The Senate Public Health and Welfare Committee on Friday unanimously recommended confirming Gina Meier-Hummel, of Lawrence, as secretary of the Department for Children and Families. She has been the department’s acting secretary since December.
The full Senate could consider Meier-Hummel’s appointment early next week, and she is expected to have little trouble winning confirmation so she can continue serving in Republican Gov. Jeff Colyer’s Cabinet.
Sen. Laura Kelly, a Topeka Democrat running for governor this year, called Meier-Hummel’s experience “impressive” and said she is confident the new secretary “will be the agent of change.”
“This agency has nowhere to go but up,” Kelly said.
While Meier-Hummel’s confirmation has bipartisan support, House Minority Leader Jim Ward, a Wichita Democrat also running for governor, remains skeptical that much has changed at the department.
“Saying it’s a new day is not the same as having a new day,” Ward said Friday during a news conference.
Meier-Hummell, 49, has worked for a state contractor providing services to abused and neglected children, DCF and the state Department for Aging and Disability Services.
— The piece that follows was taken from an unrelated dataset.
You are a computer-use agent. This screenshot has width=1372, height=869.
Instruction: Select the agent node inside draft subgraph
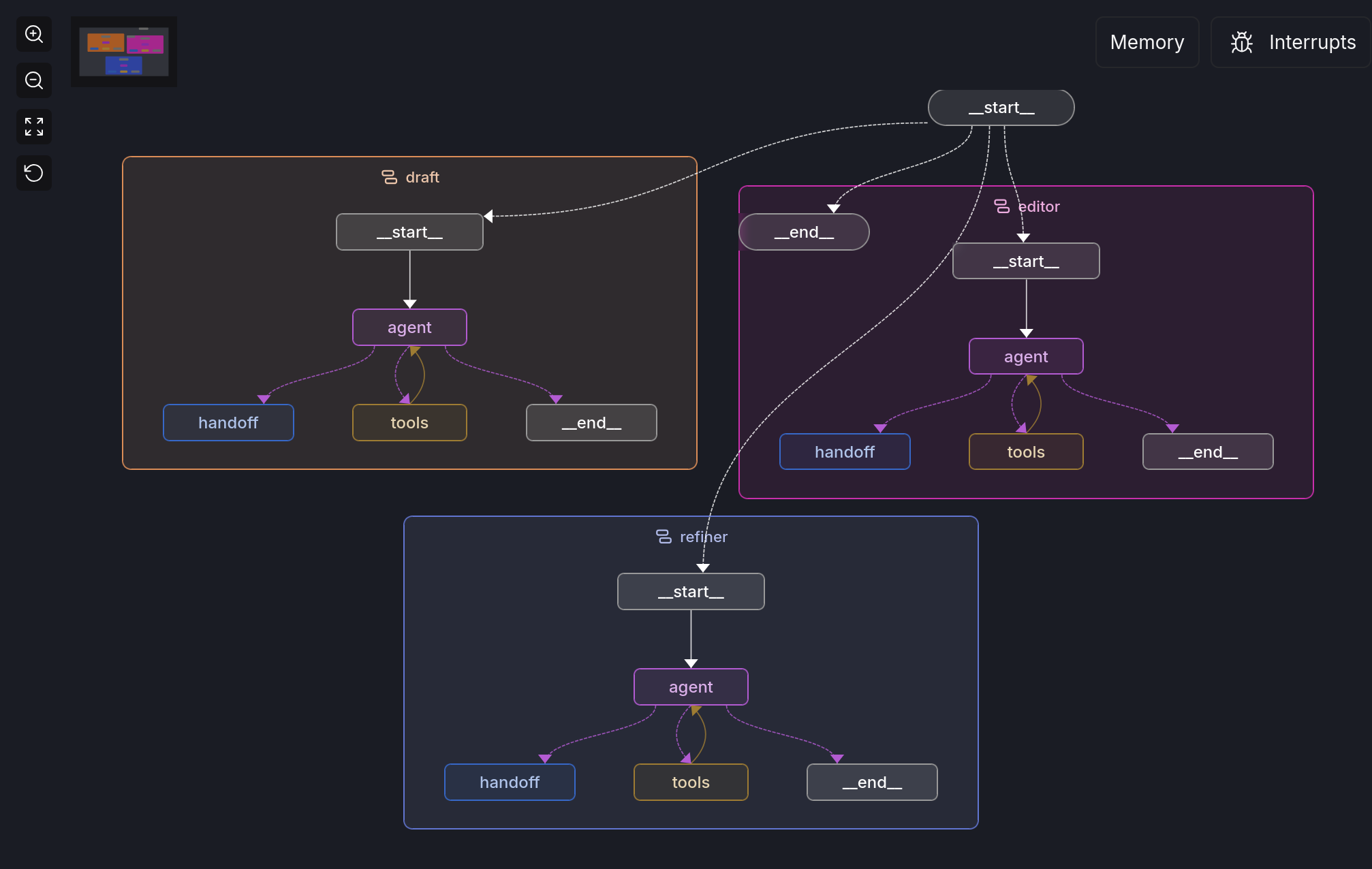click(409, 327)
Before becoming secretary, she was executive director for a nonprofit Lawrence children’s shelter.
She replaced former Secretary Phyllis Gilmore, who retired with the department and the state’s child foster care system facing intense scrutiny and legislative criticism, partly over several child deaths in recent years.
In the case of Evan Brewer, a 3-year-old Wichita boy whose body was found encased in concrete last year, The Wichita Eagle reported this week that department records showed the state received at least eight reports the boy was being abused.
Meier-Hummel told the Senate committee that the department has “cultural issues” she is working to change.
“Quite frankly, for a long time, we’ve not necessarily allowed people to speak, or if they were concerned, to share their concerns openly,” she told reporters after the committee’s meeting. “We’re trying to be open.”